So I have a final lab in my college physics class. And the lab procedure is as follows:

Note: The measured mass of the Bungee jumper is 0.25837 kilograms (258.37 grams).Procedure said:Make or use a bungee cord by tying ten or eleven #19 latex rubber bands end-to-end. Attach the upper end high enough so that when 200 grams (0.2 kg) is hung from its lower end, it will almost touch the floor. Begin with a weight of about 0.2 N (0.0204082 kg) and measure the extension of the bungee cord as a function of the applied force up to a maximum extension of 1 to 12 meters. Also hang the Super Hero on the bungee cord and measure the resulting extension. The purpose is to predict, given a particular bungee cord, the minimum height above the floor necessary to ensure (or insure :razz:) that the jumper comes within 5-10 centimeters (0.05 to 0.1 meters) of the floor.

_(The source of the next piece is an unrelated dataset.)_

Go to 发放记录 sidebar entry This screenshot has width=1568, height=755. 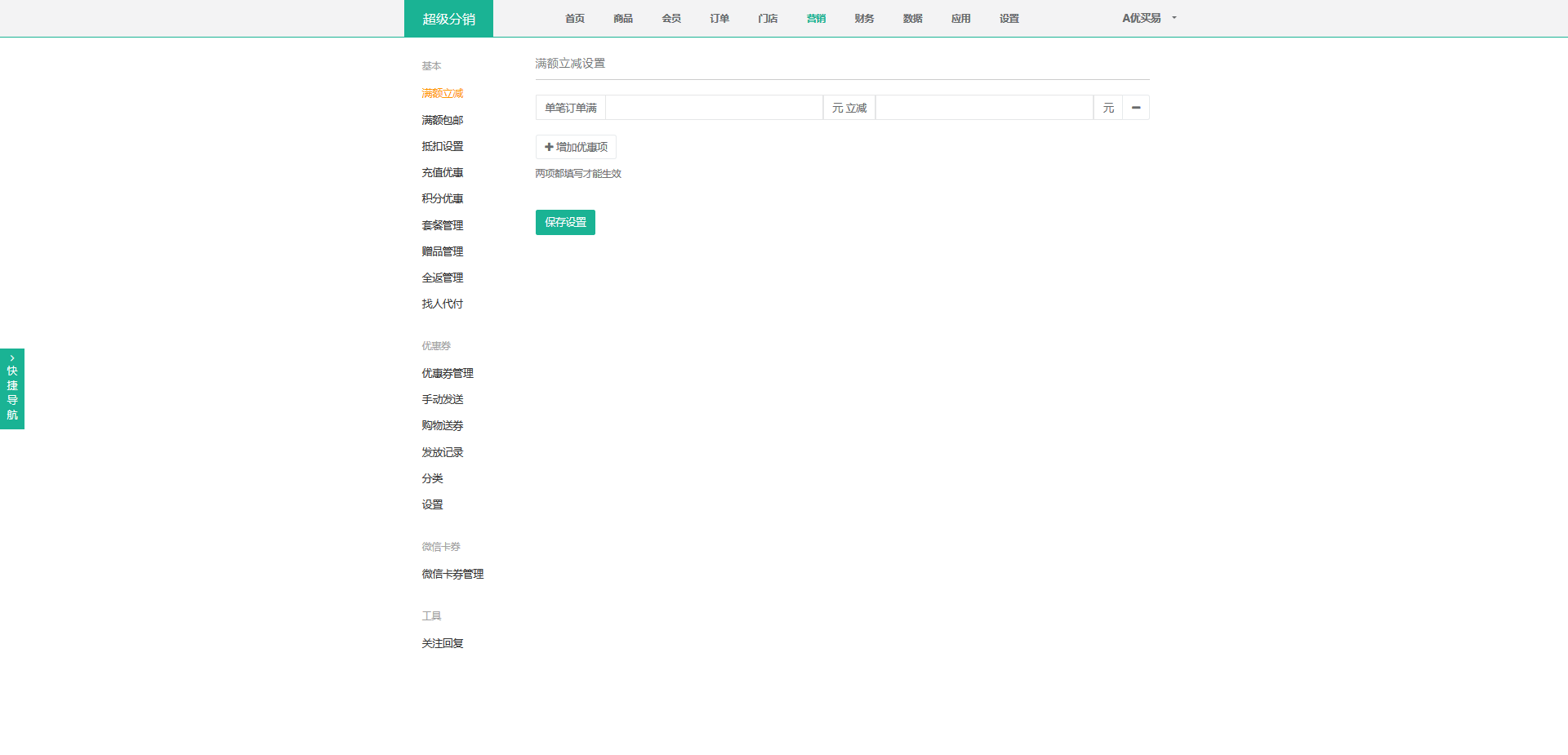click(442, 452)
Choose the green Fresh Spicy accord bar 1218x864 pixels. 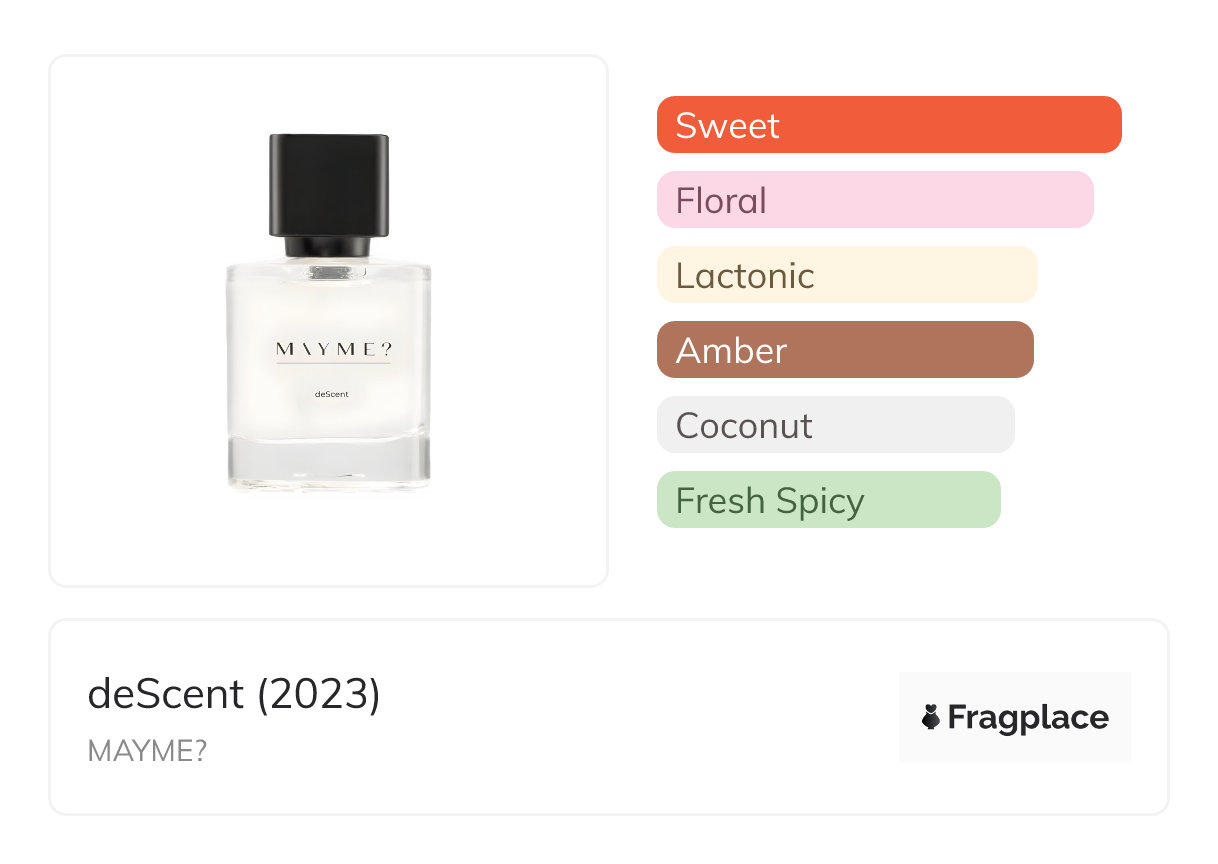828,500
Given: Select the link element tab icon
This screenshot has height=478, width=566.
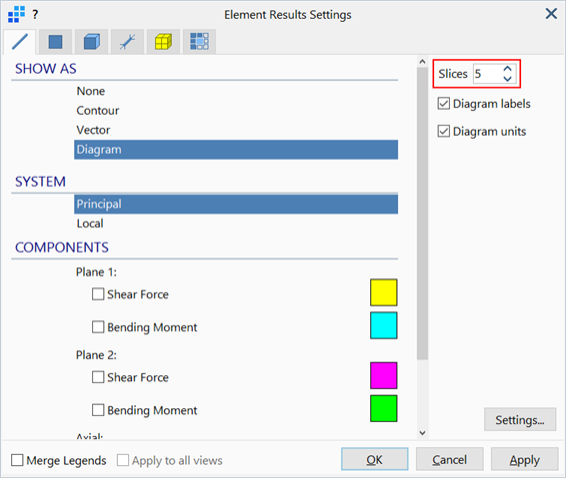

I have attached my data as an Excel file:

View attachment AP Physics Post Lab.xls.

My question is, what formula does k follow (it is most definitely not linear)?

## Homework Equations

Thus, once I find k, it should hopefully be easy to compute this minimum height using energy considerations (please let me know if I am somehow wrong):

[tex]U_i + K_i = U_f + K_f[/tex],

Since the object is released from rest,

[tex]mg(h_{min}-{L_0}) = mg(0.05)+0.5k(h_{min}-0.05-L_0)^2[/tex],

where [tex]h_{min}[/tex] is the minimum height (the thing I need to calculate), m is the mass of the jumper = 0.25837 kg. [tex]L_0[/tex] is the initial length of the bungee which I measured to be 0.395 meters.

## The Attempt at a Solution

In the attached Excel file I included a graph of the empirical computation of k (y-axis) versus the attached mass in kilograms (x-axis). As you can see, k asymptotically approaches 4 N/m, but is non-linear. I estimate k to be around 7 N/m if the bungee jumper is attached.